From the entries below, output the line with "How do I perform: Click the Sync" and each following line up to and including the line with "Task: Select the Window: 1024 field", exactly as written.

=======

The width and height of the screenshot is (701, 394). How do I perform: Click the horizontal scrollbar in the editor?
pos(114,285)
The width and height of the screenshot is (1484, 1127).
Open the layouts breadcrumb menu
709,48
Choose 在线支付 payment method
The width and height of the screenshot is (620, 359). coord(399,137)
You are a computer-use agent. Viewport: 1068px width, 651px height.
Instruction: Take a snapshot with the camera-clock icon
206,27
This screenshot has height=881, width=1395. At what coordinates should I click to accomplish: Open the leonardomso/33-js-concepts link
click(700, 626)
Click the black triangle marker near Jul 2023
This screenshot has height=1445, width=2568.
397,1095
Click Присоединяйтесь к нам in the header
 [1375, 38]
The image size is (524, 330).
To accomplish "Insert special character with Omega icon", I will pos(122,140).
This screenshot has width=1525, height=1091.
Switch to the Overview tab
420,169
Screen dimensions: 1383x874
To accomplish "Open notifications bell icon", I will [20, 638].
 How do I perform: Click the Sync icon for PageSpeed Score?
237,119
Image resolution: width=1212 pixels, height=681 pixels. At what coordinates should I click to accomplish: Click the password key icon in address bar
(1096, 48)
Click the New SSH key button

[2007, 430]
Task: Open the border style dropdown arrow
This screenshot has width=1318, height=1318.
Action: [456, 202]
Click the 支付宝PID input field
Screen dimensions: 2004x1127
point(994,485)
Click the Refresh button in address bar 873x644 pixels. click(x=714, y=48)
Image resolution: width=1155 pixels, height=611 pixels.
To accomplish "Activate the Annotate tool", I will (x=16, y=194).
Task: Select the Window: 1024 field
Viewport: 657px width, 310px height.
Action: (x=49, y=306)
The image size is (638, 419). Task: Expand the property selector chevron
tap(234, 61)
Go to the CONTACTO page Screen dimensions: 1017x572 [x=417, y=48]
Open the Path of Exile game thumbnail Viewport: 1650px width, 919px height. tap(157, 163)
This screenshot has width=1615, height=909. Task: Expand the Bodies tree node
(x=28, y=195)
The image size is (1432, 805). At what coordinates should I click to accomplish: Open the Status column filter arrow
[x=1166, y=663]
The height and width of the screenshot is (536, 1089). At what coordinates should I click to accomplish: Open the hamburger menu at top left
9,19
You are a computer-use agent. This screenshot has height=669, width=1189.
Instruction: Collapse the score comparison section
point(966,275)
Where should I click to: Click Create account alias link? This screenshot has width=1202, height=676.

=======

■ Answer below:
 How do I perform: Click the Sync icon for PageSpeed Score?
237,119
Image resolution: width=1212 pixels, height=681 pixels. At what coordinates should I click to accomplish: Click the password key icon in address bar
(1096, 48)
Click the New SSH key button

[2007, 430]
Task: Open the border style dropdown arrow
This screenshot has width=1318, height=1318.
Action: [456, 202]
Click the 支付宝PID input field
Screen dimensions: 2004x1127
point(994,485)
Click the Refresh button in address bar 873x644 pixels. click(x=714, y=48)
Image resolution: width=1155 pixels, height=611 pixels.
To accomplish "Activate the Annotate tool", I will (x=16, y=194).
Task: Select the Window: 1024 field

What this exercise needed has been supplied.